* [Work request]: Starting at the first line and ending at the last, reproduce the records below exactly.

* [Dataset records]:
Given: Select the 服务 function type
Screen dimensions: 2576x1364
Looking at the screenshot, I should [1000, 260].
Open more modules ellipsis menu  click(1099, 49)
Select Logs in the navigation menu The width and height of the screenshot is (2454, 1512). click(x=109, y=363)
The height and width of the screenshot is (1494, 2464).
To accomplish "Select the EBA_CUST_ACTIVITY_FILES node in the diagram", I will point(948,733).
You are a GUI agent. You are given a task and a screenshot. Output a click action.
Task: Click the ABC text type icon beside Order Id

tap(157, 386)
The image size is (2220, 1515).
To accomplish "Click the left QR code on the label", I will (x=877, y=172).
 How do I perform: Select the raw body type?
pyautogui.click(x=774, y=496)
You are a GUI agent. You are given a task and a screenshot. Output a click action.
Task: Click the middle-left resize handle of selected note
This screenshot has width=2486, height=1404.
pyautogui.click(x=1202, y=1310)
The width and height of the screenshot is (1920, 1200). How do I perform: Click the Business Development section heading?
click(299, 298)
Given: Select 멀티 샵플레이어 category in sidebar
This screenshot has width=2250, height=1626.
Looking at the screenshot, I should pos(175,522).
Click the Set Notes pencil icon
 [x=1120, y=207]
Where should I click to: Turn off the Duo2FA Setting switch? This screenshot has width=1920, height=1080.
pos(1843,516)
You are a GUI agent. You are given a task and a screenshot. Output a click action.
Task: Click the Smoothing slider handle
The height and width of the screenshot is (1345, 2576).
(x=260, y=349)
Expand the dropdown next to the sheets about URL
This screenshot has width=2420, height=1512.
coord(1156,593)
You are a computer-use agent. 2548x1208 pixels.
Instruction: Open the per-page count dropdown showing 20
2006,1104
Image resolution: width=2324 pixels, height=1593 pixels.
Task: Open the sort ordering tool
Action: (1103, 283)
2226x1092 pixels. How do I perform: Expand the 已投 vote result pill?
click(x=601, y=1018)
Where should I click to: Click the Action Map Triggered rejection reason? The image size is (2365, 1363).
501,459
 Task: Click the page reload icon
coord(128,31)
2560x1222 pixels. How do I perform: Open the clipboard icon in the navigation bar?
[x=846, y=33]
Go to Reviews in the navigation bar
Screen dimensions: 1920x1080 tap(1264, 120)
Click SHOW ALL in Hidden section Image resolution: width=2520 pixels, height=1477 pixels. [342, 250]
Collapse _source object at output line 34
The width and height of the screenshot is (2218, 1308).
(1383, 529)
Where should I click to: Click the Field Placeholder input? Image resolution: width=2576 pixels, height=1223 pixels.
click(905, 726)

* [Result of the task]:
Given: Select the 服务 function type
Screen dimensions: 2576x1364
Looking at the screenshot, I should [1000, 260].
Open more modules ellipsis menu  click(1099, 49)
Select Logs in the navigation menu The width and height of the screenshot is (2454, 1512). click(x=109, y=363)
The height and width of the screenshot is (1494, 2464).
To accomplish "Select the EBA_CUST_ACTIVITY_FILES node in the diagram", I will point(948,733).
You are a GUI agent. You are given a task and a screenshot. Output a click action.
Task: Click the ABC text type icon beside Order Id

tap(157, 386)
The image size is (2220, 1515).
To accomplish "Click the left QR code on the label", I will (x=877, y=172).
 How do I perform: Select the raw body type?
pyautogui.click(x=774, y=496)
You are a GUI agent. You are given a task and a screenshot. Output a click action.
Task: Click the middle-left resize handle of selected note
This screenshot has width=2486, height=1404.
pyautogui.click(x=1202, y=1310)
The width and height of the screenshot is (1920, 1200). How do I perform: Click the Business Development section heading?
click(299, 298)
Given: Select 멀티 샵플레이어 category in sidebar
This screenshot has width=2250, height=1626.
Looking at the screenshot, I should pos(175,522).
Click the Set Notes pencil icon
 [x=1120, y=207]
Where should I click to: Turn off the Duo2FA Setting switch? This screenshot has width=1920, height=1080.
pos(1843,516)
You are a GUI agent. You are given a task and a screenshot. Output a click action.
Task: Click the Smoothing slider handle
The height and width of the screenshot is (1345, 2576).
(x=260, y=349)
Expand the dropdown next to the sheets about URL
This screenshot has width=2420, height=1512.
coord(1156,593)
You are a computer-use agent. 2548x1208 pixels.
Instruction: Open the per-page count dropdown showing 20
2006,1104
Image resolution: width=2324 pixels, height=1593 pixels.
Task: Open the sort ordering tool
Action: (1103, 283)
2226x1092 pixels. How do I perform: Expand the 已投 vote result pill?
click(x=601, y=1018)
Where should I click to: Click the Action Map Triggered rejection reason? The image size is (2365, 1363).
501,459
 Task: Click the page reload icon
coord(128,31)
2560x1222 pixels. How do I perform: Open the clipboard icon in the navigation bar?
[x=846, y=33]
Go to Reviews in the navigation bar
Screen dimensions: 1920x1080 tap(1264, 120)
Click SHOW ALL in Hidden section Image resolution: width=2520 pixels, height=1477 pixels. [342, 250]
Collapse _source object at output line 34
The width and height of the screenshot is (2218, 1308).
(1383, 529)
Where should I click to: Click the Field Placeholder input? Image resolution: width=2576 pixels, height=1223 pixels.
click(905, 726)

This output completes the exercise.